| CS 230 |
When we write a program, our first concern is that the program should be correct, in other words, that it should produce correct answers. However, we also need to concern ourselves with the efficiency of programs -- that is, how much time and memory our program takes to solve the problem. From a practical standpoint, a program which is guaranteed to produce the correct answer, but which takes three billion years to run, is not much more useful than a program that gives a wrong answer almost immediately.
When we analyze the efficiency of a program, we are generally trying to estimate how much time or memory the program needs, as a function of the input size. The function describing how much time the algorithm needs is called the time complexity, while the function describing how much memory or storage is called the space complexity of the algorithm.
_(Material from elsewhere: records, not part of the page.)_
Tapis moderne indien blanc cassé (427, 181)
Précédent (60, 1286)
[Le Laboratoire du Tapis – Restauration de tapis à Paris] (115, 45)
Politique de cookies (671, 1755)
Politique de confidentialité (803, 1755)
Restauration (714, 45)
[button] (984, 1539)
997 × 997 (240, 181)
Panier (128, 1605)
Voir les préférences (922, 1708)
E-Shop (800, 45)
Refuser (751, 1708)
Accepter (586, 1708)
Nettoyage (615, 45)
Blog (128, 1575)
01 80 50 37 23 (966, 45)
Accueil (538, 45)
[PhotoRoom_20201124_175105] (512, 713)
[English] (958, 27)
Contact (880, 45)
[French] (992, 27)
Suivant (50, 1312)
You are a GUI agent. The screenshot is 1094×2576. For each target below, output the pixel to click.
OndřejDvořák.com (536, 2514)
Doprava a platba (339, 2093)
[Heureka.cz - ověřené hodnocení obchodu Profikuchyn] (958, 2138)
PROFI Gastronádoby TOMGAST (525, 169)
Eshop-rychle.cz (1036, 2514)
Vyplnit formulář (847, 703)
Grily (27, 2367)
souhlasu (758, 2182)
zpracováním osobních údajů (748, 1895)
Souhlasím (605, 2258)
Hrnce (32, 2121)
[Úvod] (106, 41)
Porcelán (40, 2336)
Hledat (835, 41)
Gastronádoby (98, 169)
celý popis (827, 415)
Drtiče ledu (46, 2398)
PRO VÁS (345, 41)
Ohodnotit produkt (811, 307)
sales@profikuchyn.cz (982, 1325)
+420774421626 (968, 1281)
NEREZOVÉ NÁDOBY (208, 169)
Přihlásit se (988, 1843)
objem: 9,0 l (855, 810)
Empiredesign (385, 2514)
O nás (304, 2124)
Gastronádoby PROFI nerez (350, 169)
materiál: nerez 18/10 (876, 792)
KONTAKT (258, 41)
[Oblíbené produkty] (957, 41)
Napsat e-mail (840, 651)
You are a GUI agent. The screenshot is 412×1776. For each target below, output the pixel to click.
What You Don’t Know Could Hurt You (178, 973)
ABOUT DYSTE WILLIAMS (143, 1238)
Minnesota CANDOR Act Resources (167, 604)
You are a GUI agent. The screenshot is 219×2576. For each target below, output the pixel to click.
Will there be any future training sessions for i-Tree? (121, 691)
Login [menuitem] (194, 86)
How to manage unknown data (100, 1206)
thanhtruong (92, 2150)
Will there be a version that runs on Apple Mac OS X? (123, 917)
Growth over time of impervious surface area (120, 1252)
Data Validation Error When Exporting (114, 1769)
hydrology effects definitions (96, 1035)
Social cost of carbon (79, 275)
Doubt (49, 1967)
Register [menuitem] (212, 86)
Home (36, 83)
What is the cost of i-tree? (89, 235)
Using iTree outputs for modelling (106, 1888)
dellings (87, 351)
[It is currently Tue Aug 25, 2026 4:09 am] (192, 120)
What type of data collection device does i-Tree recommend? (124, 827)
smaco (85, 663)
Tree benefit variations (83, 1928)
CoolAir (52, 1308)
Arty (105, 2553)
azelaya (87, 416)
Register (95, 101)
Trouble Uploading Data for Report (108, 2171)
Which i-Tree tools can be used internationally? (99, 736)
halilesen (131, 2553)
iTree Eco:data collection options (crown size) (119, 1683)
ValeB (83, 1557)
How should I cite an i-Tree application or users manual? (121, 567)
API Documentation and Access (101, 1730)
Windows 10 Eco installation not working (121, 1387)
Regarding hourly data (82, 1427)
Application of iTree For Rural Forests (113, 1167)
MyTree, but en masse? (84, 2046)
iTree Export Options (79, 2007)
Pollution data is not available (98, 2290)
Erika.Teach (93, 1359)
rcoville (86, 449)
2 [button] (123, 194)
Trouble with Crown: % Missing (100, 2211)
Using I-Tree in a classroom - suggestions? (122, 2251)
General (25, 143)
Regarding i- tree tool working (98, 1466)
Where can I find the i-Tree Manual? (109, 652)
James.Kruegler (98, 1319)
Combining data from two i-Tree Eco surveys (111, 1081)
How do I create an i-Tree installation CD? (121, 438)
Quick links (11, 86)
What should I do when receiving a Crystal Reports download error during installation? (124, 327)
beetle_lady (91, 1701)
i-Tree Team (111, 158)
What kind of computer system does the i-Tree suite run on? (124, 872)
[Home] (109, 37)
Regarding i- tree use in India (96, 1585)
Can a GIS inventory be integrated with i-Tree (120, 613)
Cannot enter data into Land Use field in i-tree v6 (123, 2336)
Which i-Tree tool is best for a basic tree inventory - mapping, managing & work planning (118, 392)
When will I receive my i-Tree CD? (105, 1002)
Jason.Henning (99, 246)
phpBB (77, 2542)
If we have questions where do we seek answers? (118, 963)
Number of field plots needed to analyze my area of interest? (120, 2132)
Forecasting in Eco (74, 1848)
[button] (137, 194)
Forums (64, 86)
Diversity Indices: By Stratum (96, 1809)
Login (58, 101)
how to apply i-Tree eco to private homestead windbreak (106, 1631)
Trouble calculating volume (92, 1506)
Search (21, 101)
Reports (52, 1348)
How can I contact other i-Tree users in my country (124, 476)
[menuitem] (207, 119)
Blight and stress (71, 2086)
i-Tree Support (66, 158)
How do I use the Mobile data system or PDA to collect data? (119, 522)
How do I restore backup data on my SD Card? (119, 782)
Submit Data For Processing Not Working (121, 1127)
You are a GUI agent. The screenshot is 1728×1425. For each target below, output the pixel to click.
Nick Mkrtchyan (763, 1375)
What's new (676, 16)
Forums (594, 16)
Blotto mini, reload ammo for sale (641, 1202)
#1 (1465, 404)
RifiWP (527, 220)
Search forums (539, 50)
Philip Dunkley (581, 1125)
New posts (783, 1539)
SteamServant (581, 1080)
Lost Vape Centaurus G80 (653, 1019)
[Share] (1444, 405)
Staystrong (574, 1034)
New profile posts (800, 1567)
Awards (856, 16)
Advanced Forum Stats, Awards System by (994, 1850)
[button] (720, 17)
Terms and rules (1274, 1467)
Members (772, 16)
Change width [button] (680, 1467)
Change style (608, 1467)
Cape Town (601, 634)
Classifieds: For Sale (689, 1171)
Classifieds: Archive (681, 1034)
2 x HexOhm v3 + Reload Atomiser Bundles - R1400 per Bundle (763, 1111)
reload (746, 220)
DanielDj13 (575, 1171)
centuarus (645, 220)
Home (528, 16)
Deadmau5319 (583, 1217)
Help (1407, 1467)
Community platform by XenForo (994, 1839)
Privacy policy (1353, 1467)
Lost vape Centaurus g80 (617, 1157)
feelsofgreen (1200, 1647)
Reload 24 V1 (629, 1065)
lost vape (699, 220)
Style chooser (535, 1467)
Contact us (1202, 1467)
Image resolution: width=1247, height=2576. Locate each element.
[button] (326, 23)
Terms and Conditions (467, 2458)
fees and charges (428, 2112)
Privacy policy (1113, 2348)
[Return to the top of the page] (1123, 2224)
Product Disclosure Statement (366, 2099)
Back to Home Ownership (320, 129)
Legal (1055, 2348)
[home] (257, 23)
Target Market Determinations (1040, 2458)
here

How to describe the size of the input depends on the problem we are trying to solve. For instance, recall the simple code we used in Lecture 3 to do multiplication:
(define multiply-1
(lambda ((a <number>) (b <integer>))
(if (zero? b)
0
(+ a (multiply-1 a (- b 1))))))
This function uses time proportional to the magnitude of b. In other words, we mean that there is some constant c so that the function takes no more than cb units of time. For this reason, we say that the runtime of this function is linear in b.
The asymptotic behaviour of a function f refers to the growth of f(n) as n becomes large. When f(n) describes the running time of an algorithm on a problem of size n, we typically ignore small values of n, since we are usually interested in estimating how slow the program will be on large inputs. A typical rule of thumb is:
The slower the asymptotic growth rate, the better the algorithm.
(Although this is often not the whole story). By this measure, a linear algorithm is better than a quadratic algorithm. That is because for any positive constants c and d, there is always some value of n at which the magnitude of cn2 overtakes dn (in this case, whenever n > d/c). For moderate values of n, the quadratic algorithm could very well take less time than the linear one, for instance if c is significantly smaller than d. However, the linear algorithm will always be better for sufficiently large inputs.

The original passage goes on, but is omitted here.